* _WHAT TO PRODUCE_: Every entry below needs to be copied exactly.

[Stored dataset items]
________________
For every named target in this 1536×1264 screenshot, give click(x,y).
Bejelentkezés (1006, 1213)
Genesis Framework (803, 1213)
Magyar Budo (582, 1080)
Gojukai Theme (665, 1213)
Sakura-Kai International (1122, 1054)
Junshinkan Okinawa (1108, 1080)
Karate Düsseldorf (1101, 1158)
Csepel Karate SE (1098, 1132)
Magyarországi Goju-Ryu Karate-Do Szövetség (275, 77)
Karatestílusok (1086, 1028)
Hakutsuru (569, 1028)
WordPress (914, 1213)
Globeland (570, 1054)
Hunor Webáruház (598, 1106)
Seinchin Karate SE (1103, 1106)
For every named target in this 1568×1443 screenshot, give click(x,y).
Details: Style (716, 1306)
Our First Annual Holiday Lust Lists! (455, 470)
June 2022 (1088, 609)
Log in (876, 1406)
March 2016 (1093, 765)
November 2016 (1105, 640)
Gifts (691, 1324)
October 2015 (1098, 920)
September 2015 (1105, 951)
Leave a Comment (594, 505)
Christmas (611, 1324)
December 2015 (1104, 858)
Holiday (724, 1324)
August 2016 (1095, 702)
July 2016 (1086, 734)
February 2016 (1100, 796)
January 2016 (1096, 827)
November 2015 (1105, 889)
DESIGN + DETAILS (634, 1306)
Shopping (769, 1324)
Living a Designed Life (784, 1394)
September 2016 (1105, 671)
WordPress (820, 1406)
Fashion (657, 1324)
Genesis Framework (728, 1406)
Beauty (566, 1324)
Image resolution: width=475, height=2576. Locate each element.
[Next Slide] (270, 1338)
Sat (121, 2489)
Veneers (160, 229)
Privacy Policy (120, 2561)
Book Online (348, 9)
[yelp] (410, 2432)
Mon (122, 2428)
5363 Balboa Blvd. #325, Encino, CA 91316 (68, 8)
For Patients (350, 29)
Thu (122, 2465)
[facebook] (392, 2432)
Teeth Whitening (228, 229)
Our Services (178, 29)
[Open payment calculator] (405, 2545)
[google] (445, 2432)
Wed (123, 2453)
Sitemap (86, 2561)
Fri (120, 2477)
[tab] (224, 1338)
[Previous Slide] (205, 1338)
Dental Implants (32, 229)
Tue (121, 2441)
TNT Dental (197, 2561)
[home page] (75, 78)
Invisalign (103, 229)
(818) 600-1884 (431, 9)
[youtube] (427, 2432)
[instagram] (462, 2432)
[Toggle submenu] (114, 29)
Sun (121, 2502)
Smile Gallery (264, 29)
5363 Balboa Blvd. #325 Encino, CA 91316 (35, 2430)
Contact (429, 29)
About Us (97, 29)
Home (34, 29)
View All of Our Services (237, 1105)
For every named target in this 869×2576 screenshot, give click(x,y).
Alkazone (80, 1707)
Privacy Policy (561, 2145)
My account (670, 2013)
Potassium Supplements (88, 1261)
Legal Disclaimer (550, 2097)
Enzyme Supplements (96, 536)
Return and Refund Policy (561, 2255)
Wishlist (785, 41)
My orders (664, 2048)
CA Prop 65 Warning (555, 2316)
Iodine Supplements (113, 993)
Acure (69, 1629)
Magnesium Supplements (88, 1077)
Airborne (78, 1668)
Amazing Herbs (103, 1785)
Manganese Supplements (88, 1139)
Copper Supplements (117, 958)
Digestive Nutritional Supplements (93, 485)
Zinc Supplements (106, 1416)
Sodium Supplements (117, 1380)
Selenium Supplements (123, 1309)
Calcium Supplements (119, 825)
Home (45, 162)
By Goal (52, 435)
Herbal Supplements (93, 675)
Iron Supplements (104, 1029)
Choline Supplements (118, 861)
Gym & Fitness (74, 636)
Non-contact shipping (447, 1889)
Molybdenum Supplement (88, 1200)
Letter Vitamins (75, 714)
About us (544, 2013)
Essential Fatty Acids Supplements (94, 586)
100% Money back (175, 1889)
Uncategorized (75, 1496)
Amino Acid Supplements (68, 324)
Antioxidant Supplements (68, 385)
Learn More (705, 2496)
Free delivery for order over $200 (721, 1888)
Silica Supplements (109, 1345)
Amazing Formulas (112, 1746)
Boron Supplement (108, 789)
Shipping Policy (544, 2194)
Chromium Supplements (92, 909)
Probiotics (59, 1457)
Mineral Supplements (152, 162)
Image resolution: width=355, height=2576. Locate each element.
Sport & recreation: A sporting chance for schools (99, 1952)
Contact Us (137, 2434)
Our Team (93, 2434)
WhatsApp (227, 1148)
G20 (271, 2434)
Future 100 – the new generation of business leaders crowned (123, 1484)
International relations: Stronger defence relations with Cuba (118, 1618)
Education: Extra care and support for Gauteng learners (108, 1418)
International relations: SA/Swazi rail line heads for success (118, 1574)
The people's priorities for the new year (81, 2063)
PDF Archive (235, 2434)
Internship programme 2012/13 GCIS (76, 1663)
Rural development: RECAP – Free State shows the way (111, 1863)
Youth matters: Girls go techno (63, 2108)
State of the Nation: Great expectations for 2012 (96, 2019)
________________
* _EXERCISE RESULT_:
For every named target in this 1536×1264 screenshot, give click(x,y).
Bejelentkezés (1006, 1213)
Genesis Framework (803, 1213)
Magyar Budo (582, 1080)
Gojukai Theme (665, 1213)
Sakura-Kai International (1122, 1054)
Junshinkan Okinawa (1108, 1080)
Karate Düsseldorf (1101, 1158)
Csepel Karate SE (1098, 1132)
Magyarországi Goju-Ryu Karate-Do Szövetség (275, 77)
Karatestílusok (1086, 1028)
Hakutsuru (569, 1028)
WordPress (914, 1213)
Globeland (570, 1054)
Hunor Webáruház (598, 1106)
Seinchin Karate SE (1103, 1106)
For every named target in this 1568×1443 screenshot, give click(x,y).
Details: Style (716, 1306)
Our First Annual Holiday Lust Lists! (455, 470)
June 2022 (1088, 609)
Log in (876, 1406)
March 2016 (1093, 765)
November 2016 (1105, 640)
Gifts (691, 1324)
October 2015 (1098, 920)
September 2015 (1105, 951)
Leave a Comment (594, 505)
Christmas (611, 1324)
December 2015 (1104, 858)
Holiday (724, 1324)
August 2016 (1095, 702)
July 2016 (1086, 734)
February 2016 (1100, 796)
January 2016 (1096, 827)
November 2015 (1105, 889)
DESIGN + DETAILS (634, 1306)
Shopping (769, 1324)
Living a Designed Life (784, 1394)
September 2016 (1105, 671)
WordPress (820, 1406)
Fashion (657, 1324)
Genesis Framework (728, 1406)
Beauty (566, 1324)
Image resolution: width=475, height=2576. Locate each element.
[Next Slide] (270, 1338)
Sat (121, 2489)
Veneers (160, 229)
Privacy Policy (120, 2561)
Book Online (348, 9)
[yelp] (410, 2432)
Mon (122, 2428)
5363 Balboa Blvd. #325, Encino, CA 91316 (68, 8)
For Patients (350, 29)
Thu (122, 2465)
[facebook] (392, 2432)
Teeth Whitening (228, 229)
Our Services (178, 29)
[Open payment calculator] (405, 2545)
[google] (445, 2432)
Wed (123, 2453)
Sitemap (86, 2561)
Fri (120, 2477)
[tab] (224, 1338)
[Previous Slide] (205, 1338)
Dental Implants (32, 229)
Tue (121, 2441)
TNT Dental (197, 2561)
[home page] (75, 78)
Invisalign (103, 229)
(818) 600-1884 (431, 9)
[youtube] (427, 2432)
[instagram] (462, 2432)
[Toggle submenu] (114, 29)
Sun (121, 2502)
Smile Gallery (264, 29)
5363 Balboa Blvd. #325 Encino, CA 91316 (35, 2430)
Contact (429, 29)
About Us (97, 29)
Home (34, 29)
View All of Our Services (237, 1105)
For every named target in this 869×2576 screenshot, give click(x,y).
Alkazone (80, 1707)
Privacy Policy (561, 2145)
My account (670, 2013)
Potassium Supplements (88, 1261)
Legal Disclaimer (550, 2097)
Enzyme Supplements (96, 536)
Return and Refund Policy (561, 2255)
Wishlist (785, 41)
My orders (664, 2048)
CA Prop 65 Warning (555, 2316)
Iodine Supplements (113, 993)
Acure (69, 1629)
Magnesium Supplements (88, 1077)
Airborne (78, 1668)
Amazing Herbs (103, 1785)
Manganese Supplements (88, 1139)
Copper Supplements (117, 958)
Digestive Nutritional Supplements (93, 485)
Zinc Supplements (106, 1416)
Sodium Supplements (117, 1380)
Selenium Supplements (123, 1309)
Calcium Supplements (119, 825)
Home (45, 162)
By Goal (52, 435)
Herbal Supplements (93, 675)
Iron Supplements (104, 1029)
Choline Supplements (118, 861)
Gym & Fitness (74, 636)
Non-contact shipping (447, 1889)
Molybdenum Supplement (88, 1200)
Letter Vitamins (75, 714)
About us (544, 2013)
Essential Fatty Acids Supplements (94, 586)
100% Money back (175, 1889)
Uncategorized (75, 1496)
Amino Acid Supplements (68, 324)
Antioxidant Supplements (68, 385)
Learn More (705, 2496)
Free delivery for order over $200 (721, 1888)
Silica Supplements (109, 1345)
Amazing Formulas (112, 1746)
Boron Supplement (108, 789)
Shipping Policy (544, 2194)
Chromium Supplements (92, 909)
Probiotics (59, 1457)
Mineral Supplements (152, 162)
Image resolution: width=355, height=2576. Locate each element.
Sport & recreation: A sporting chance for schools (99, 1952)
Contact Us (137, 2434)
Our Team (93, 2434)
WhatsApp (227, 1148)
G20 (271, 2434)
Future 100 – the new generation of business leaders crowned (123, 1484)
International relations: Stronger defence relations with Cuba (118, 1618)
Education: Extra care and support for Gauteng learners (108, 1418)
International relations: SA/Swazi rail line heads for success (118, 1574)
The people's priorities for the new year (81, 2063)
PDF Archive (235, 2434)
Internship programme 2012/13 GCIS (76, 1663)
Rural development: RECAP – Free State shows the way (111, 1863)
Youth matters: Girls go techno (63, 2108)
State of the Nation: Great expectations for 2012 (96, 2019)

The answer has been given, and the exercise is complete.